What lines in this listing contain the string "pixels"? Report each one by copying it.

MATERIAL TO PROCESS
════════════════════

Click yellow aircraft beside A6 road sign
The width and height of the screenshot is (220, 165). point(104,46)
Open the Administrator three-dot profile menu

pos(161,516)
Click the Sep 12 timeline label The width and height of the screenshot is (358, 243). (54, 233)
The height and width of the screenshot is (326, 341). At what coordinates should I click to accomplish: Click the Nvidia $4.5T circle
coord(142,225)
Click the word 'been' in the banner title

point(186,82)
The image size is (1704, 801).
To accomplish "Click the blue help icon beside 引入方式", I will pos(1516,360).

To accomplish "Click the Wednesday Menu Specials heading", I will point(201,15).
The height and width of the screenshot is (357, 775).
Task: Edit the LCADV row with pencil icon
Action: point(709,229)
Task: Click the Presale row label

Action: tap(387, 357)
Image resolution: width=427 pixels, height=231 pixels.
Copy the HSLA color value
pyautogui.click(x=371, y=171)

════════════════════

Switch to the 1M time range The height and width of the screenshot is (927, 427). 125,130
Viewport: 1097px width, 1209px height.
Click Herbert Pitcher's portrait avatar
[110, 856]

════════════════════

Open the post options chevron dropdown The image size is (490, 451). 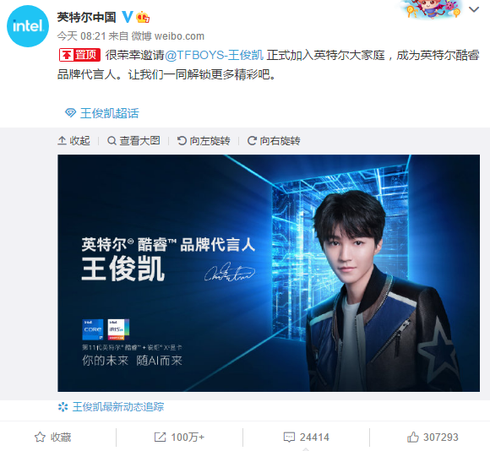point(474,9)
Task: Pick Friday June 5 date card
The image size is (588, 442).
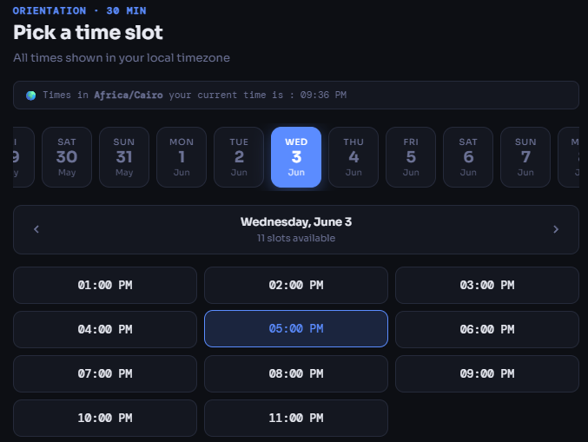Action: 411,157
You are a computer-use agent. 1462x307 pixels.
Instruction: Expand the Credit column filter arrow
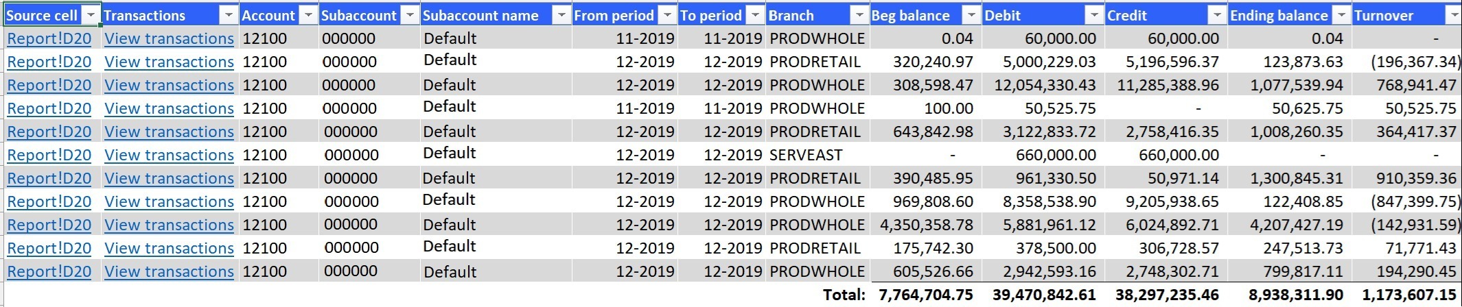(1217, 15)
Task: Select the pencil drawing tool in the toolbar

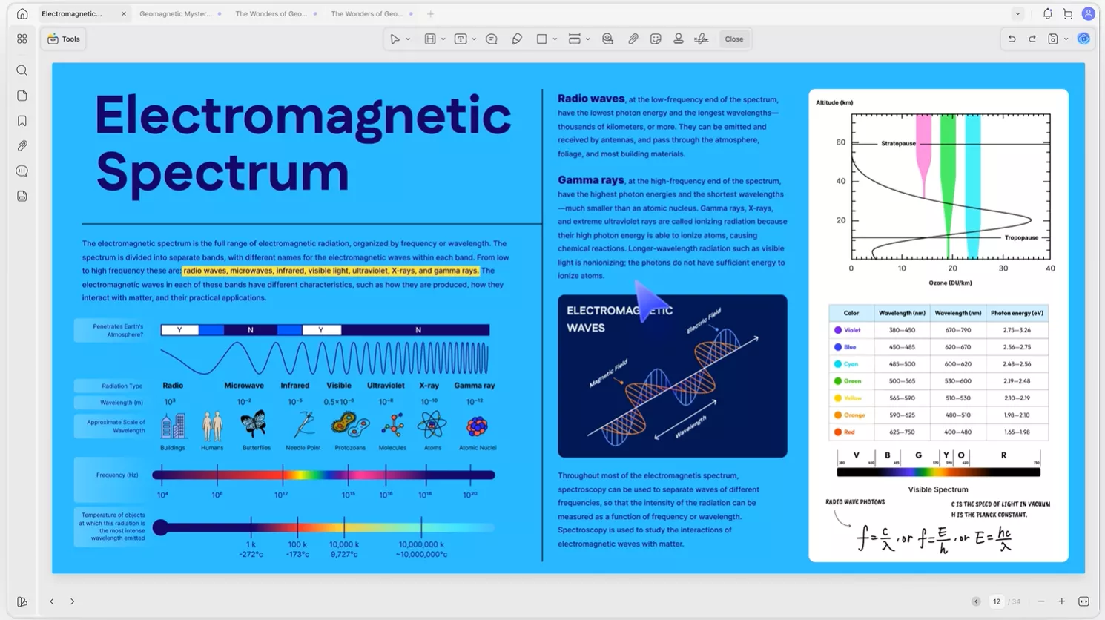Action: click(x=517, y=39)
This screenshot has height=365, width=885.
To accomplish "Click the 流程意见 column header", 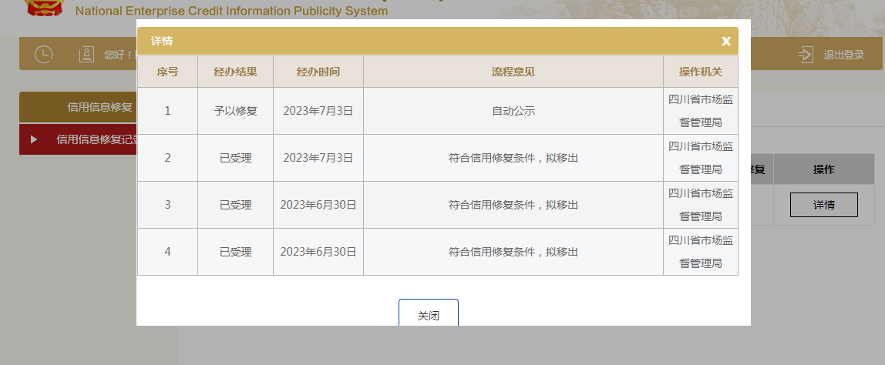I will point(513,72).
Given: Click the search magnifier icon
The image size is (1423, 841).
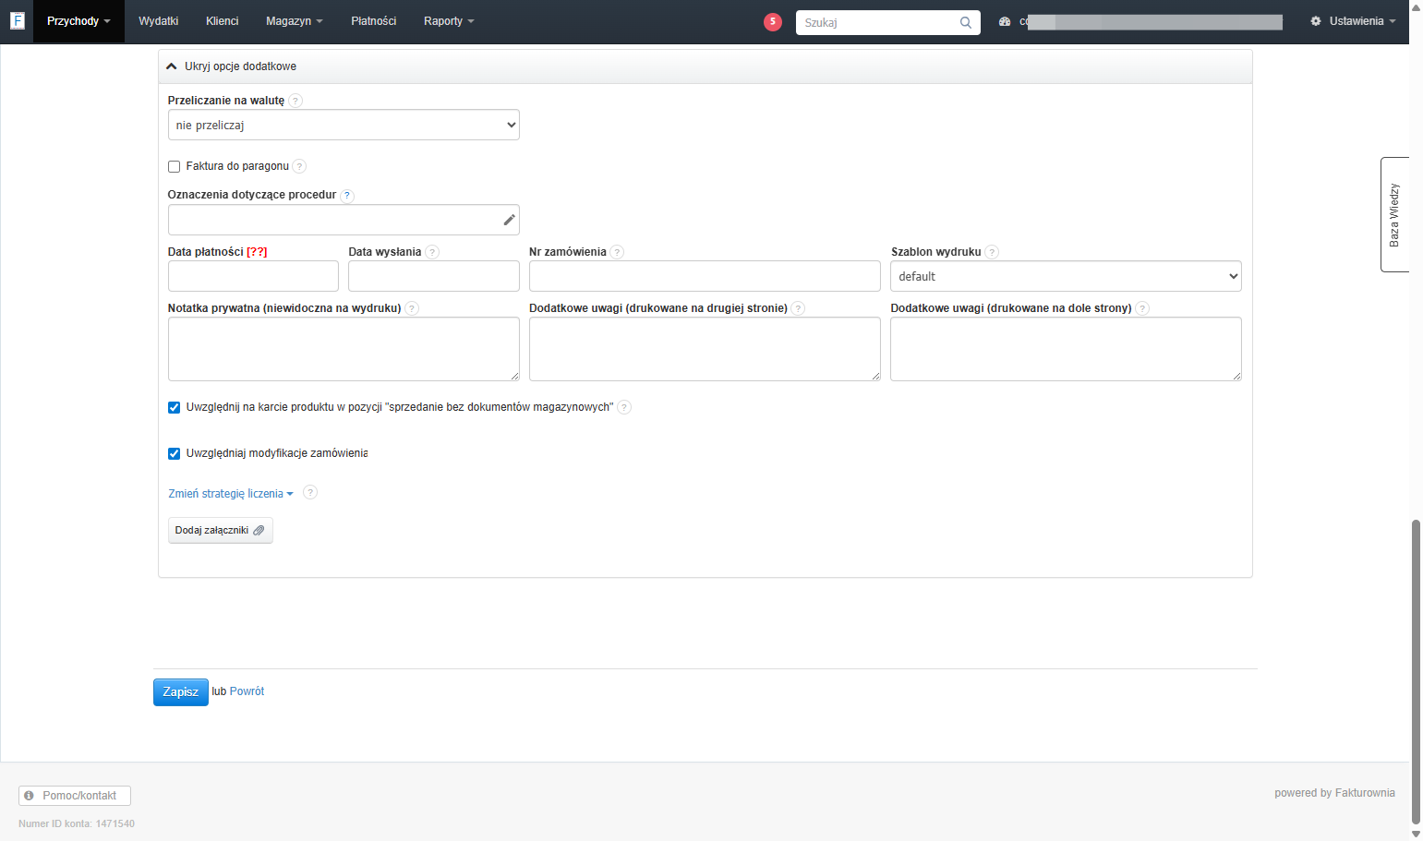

════════════════════

ANSWER SECTION
Image resolution: width=427 pixels, height=231 pixels.
You are a computer-use agent. 1462x307 pixels.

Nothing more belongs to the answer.